Generally speaking, most people who end up listening to your music will be using speakers of some kind (All kinds?!)… All kinds literally means that the good, the bad, & the ugly are the gateway for your tunes to be heard… Your monitors give you the ability to work in the environment of an average listener, which is pretty invaluable. As producers, we are aiming for our craft to sound great on everything from laptop speakers to a high-end hi-fi. Nail this and you’ve nailed a well-produced track, life goals!
If you only ever use headphones for mixing, it’s really REALLY easy to misjudge your mixes. There are common mistakes that can make it hard to mixdown, for instance judging how much of an effect to use should be a decision that’s made through listening on both cans and monitors.
A reasonable set of nearfield monitors is always a better option for long-term listening, although it’s perfectly possible to write a track mainly on headphones and then check it on your monitors only during the final stage of a mixdown doesn’t necessarily mean that you should. Your monitors and headphones are a team.
** I’ve dug up some nuggets that I have found help with mixing in headphones. Keep an ear out for ’em.
Your monitors be the center of your studio and backbone of your production growth. Your monitors will ensure that you hear every sound design move you make. They will give you to the ability to hear all of the blunders and the wins. Keeping you on the on the path to leveling up… The level up means you’ll get to (let’s face it), hunt for even BETTER monitors! …
**On a side note you, the level up applies to your headphones and treating your room as well. A vortex for a way down the road…
Like learning your DAW, your going to learn how your monitors and your room sound.
These 3 elements of combined are the hub that will turn your hours and hours of music making into a process that is faster, better, stronger and loads of fun. Your craft!
**Disclaimer; Honing your craft has an extremely high likelihood of obsessive side effects.

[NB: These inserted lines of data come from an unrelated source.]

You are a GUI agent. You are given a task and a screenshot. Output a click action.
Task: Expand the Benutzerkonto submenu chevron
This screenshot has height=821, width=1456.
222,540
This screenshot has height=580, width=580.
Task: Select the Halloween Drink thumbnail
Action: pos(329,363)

Feeding your obsession with all things music, during any spare moment easily leads to drooling over studio porn.
I get my daily fix here…
Studio_Porn a top-notch way to;
A) Want to spend all of your money on gear… & (more importantly)
B) Be inspired.
Choosing the right monitor for you will come down to your space and your taste.
There are loads of possibilities.
Passive vs Active.
Active doesn’t require an external amplifier for power and passive do.
Near field or Far field?
Near field monitors are typically heard from about 3 ft away and are not as reliant on the room acoustics and are mostly found in home studios.
Far field monitors bring the room acoustics into the mix in a big way. They are mostly found in professional studios and generally used with a set of near field’s as well.
Ported vs Unported
Ported lean towards more bass extension for their size, where the sealed unported cabinets lean towards more accurate, clean bass.
There are a few different ways the cabinets can be ported. Taking into account the space, the size, quality, and budget I recommend front-facing ports.
It is a rabbit hole of options and compromises involved in engineering all monitors. We could easily dive further in… The result would still be a personal, space and taste decision.
This quick breakdown of terms will help you make your decision and talk shop;
Monitor Size. The size of the monitor you want largely depends on how much space you have. Some have limited space on their desk so smaller speakers will work best for them. For small spaces, using small speakers will produce more accurate results for mixing. If you have more space or can mount them, you can go for larger speakers. You should also think of how you will set them up to produce the best sound.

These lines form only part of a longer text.